Re: [sidr] WGLC: draft-ietf-sidr-origin-ops

Shane Amante Sun, 30 Oct 2011 22:20:51 -0700

Hi Randy,

On Oct 30, 2011, at 4:57 AM, Randy Bush wrote:
[--snip--]
>> 1)  From Section 3:
>> ---snip---
>>   A local valid cache containing all RPKI data may be gathered from the
>>   global distributed database using the rsync protocol, [RFC5781], and
>>   a validation tool such as rcynic [rcynic].
>> ---snip---
>> 
>> Would it be possible to mention and/or point to how the above process is 
>> supposed to be bootstrapped?  IOW, is it expected that, eventually?, the 
>> RIR's are going to publish to their end-users and maintain URI's of RPKI 
>> publication points?  Since this is an Ops guidelines document, some guidance 
>> and/or pointers are likely to save [lots of] questions down the road.  I'm 
>> not expecting this to be a tutorial document, but some idea on the theory of 
>> how a new SP bootstraps their cache(s) would be helpful.
> 
> uh, i am not clear on what you actually want here.  in the minimal case,
> the op should just run rcynic or some equivalent relying party tool, as
> it says.  in the more complex/large case, good quality RP cache code
> should be able to feed from other RP caches.


Let me try again.  :-)  Assume that I'm Joe Random Operator and I'm new to this 
SIDR thing.  I've just installed my first RPKI cache and would like to 
bootstrap it with a full set of RPKI data from "the world".  To what RIR's or 
RP's (or, both) do I go to bootstrap my RPKI cache for the very first time?

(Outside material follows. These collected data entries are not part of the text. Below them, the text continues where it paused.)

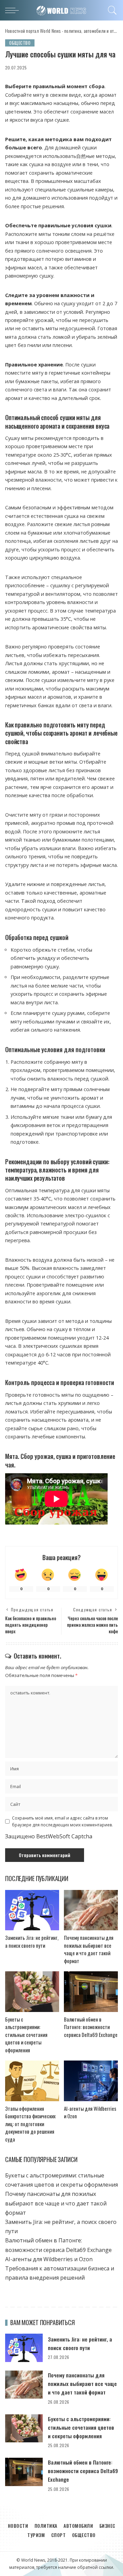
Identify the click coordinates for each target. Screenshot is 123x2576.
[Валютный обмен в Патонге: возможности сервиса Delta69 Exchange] (91, 1991)
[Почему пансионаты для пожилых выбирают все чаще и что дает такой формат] (91, 1910)
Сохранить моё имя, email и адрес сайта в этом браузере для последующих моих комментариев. (62, 1821)
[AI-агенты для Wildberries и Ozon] (91, 2081)
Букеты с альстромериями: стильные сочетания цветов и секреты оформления (26, 2034)
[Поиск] (111, 10)
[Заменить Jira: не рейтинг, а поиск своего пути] (32, 1910)
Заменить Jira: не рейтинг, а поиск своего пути (31, 1941)
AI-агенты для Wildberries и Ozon (49, 2259)
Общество (19, 42)
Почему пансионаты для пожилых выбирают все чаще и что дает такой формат (88, 1949)
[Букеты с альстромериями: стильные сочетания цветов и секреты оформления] (32, 1991)
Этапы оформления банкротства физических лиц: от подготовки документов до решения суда (30, 2124)
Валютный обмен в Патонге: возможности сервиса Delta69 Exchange (91, 2026)
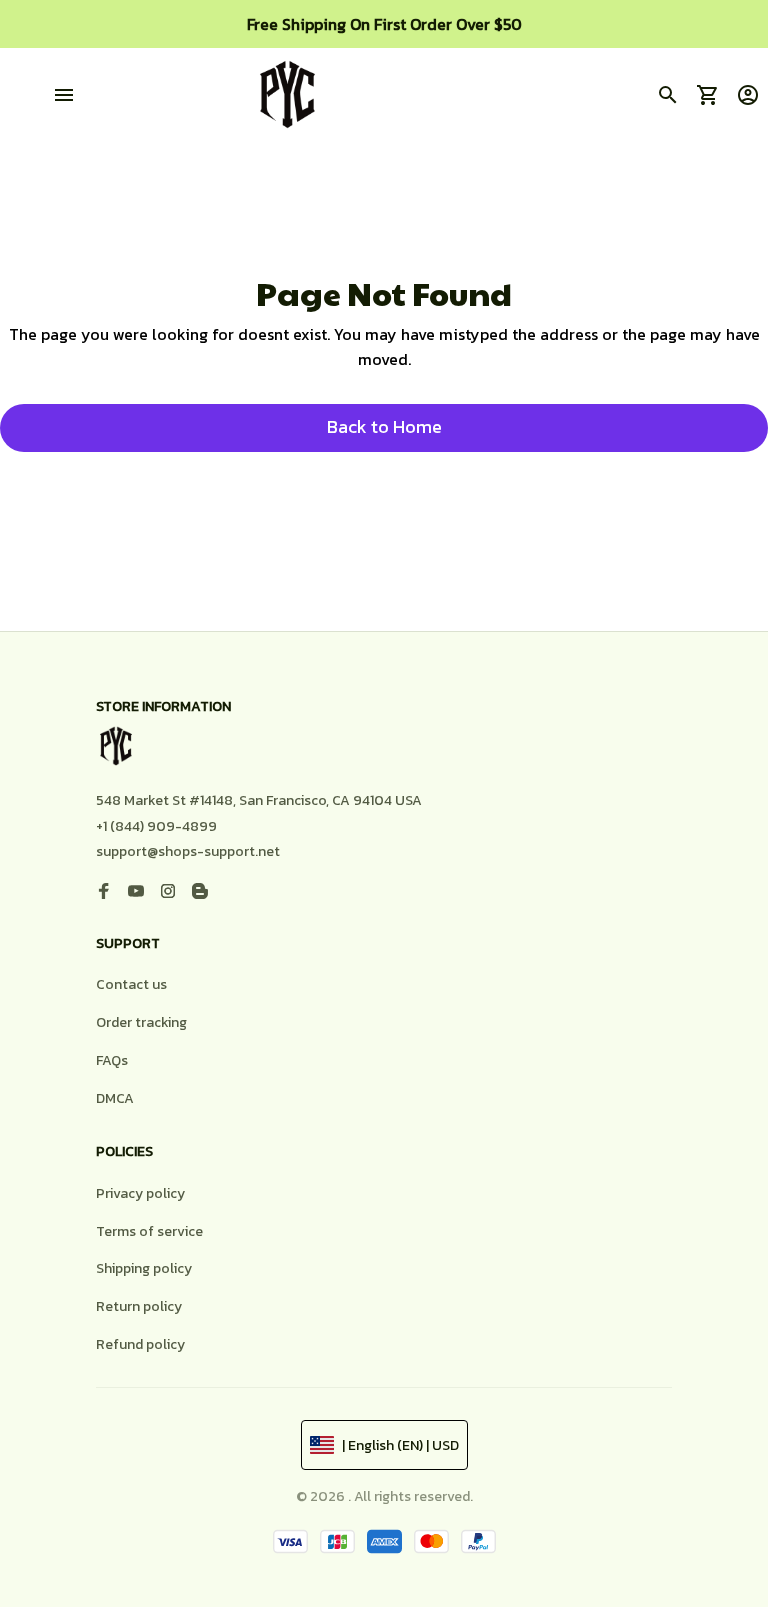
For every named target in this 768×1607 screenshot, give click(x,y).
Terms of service (149, 1231)
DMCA (115, 1098)
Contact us (131, 984)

>> 2)  Given that, to my knowledge, the RPKI is [very] loosely synchronized in 
>> a "pull-only" fashion, shouldn't there be some text added below to that 
>> effect that:
>>    a)  It may not be best to go more than, say, 2 levels of RPKI caches deep 
>> inside a single organization/ASN to avoid RPKI caches from being out of sync 
>> with each other?  IOW, there are likely a small set of 1st/top-level RPKI 
>> caches that speak externally to fetch RPKI cache information, (similar to 
>> 'hidden' authoritative DNS servers), then a second tier of RPKI caches that 
>> synchronize (only) from the top-level RPKI caches, (similar to external, 
>> anycast authoritative DNS servers). 
>>    b)  Operators should look at running more aggressive synchronization 
>> intervals _internally_ within their organization/ASN, from "children" 
>> (2nd-level) RPKI caches to the 'parent' (top-level) RPKI cache in their 
>> organization/ASN, compared to more "relaxed" synchronization intervals to 
>> RPKI caches external to their organization (top-level RPKI caches in their 
>> ASN to RIR's)?
>> ---snip---
>>   Validated caches may also be created and maintained from other
>>   validated caches.  Network operators SHOULD take maximum advantage of
>>   this feature to minimize load on the global distributed RPKI
>>   database.  Of course, the recipient SHOULD re-validate the data.
>> ---snip---
> 
> does b not address a, for those who want very tight synch.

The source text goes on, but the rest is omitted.